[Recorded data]
┌────────

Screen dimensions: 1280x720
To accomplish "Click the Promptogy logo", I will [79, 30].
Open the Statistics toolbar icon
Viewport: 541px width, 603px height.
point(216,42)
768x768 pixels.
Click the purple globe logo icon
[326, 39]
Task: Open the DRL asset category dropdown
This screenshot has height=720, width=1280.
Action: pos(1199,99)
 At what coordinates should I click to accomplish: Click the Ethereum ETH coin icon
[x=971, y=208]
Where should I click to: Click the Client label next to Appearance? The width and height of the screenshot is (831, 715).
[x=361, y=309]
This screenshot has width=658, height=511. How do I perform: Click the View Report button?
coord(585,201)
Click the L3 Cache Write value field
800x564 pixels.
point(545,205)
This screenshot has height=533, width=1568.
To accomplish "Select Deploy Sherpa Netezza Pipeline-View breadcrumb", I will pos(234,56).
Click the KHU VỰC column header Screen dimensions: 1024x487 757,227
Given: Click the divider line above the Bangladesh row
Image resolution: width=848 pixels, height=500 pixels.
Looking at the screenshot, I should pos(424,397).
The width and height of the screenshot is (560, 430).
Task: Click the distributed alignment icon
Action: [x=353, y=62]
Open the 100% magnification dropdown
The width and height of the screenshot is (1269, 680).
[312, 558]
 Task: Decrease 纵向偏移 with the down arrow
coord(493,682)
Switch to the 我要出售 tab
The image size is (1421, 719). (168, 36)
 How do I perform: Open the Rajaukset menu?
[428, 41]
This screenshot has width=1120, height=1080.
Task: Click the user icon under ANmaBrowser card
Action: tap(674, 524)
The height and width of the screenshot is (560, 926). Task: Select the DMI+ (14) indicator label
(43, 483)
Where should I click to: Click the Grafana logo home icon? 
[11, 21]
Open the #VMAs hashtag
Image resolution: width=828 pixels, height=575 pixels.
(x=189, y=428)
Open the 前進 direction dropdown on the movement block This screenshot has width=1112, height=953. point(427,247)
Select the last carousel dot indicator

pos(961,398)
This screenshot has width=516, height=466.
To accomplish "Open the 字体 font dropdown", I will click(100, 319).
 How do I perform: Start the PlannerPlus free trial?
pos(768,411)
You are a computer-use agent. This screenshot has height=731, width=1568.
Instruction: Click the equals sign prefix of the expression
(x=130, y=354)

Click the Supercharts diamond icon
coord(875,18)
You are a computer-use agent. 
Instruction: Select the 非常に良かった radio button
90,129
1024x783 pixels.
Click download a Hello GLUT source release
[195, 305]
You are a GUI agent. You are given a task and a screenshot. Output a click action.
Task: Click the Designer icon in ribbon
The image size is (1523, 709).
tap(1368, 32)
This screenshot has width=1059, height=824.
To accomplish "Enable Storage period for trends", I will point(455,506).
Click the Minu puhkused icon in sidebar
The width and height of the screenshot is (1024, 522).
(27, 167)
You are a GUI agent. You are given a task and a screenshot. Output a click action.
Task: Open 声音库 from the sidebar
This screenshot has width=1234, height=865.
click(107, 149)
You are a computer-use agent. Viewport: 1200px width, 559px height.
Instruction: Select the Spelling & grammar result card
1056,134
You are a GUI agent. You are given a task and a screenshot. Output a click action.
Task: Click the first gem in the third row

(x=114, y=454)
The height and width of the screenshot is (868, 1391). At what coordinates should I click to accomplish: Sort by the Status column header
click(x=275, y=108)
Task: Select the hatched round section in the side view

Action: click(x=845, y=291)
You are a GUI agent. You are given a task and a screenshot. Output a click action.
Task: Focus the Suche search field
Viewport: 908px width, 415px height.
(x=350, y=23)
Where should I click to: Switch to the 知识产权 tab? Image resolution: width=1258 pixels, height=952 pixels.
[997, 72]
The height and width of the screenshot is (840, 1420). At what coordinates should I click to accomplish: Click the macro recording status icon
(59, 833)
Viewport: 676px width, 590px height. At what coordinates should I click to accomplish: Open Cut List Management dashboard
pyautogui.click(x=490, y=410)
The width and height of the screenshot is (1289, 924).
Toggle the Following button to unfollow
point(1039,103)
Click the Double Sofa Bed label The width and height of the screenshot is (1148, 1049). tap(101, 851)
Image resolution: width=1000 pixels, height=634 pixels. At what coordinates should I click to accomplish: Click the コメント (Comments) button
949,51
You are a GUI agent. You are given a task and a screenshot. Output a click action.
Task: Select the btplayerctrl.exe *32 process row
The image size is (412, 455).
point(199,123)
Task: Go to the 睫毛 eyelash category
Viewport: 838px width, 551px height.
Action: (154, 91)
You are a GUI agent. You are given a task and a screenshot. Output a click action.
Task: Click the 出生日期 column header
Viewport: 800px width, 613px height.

└────────

▸ **GOAL OF THE EXERCISE**: A bare number is the expected answer: the tally of lines in the records above holding "computer".

▸ **SOLVED PROBLEM**: 3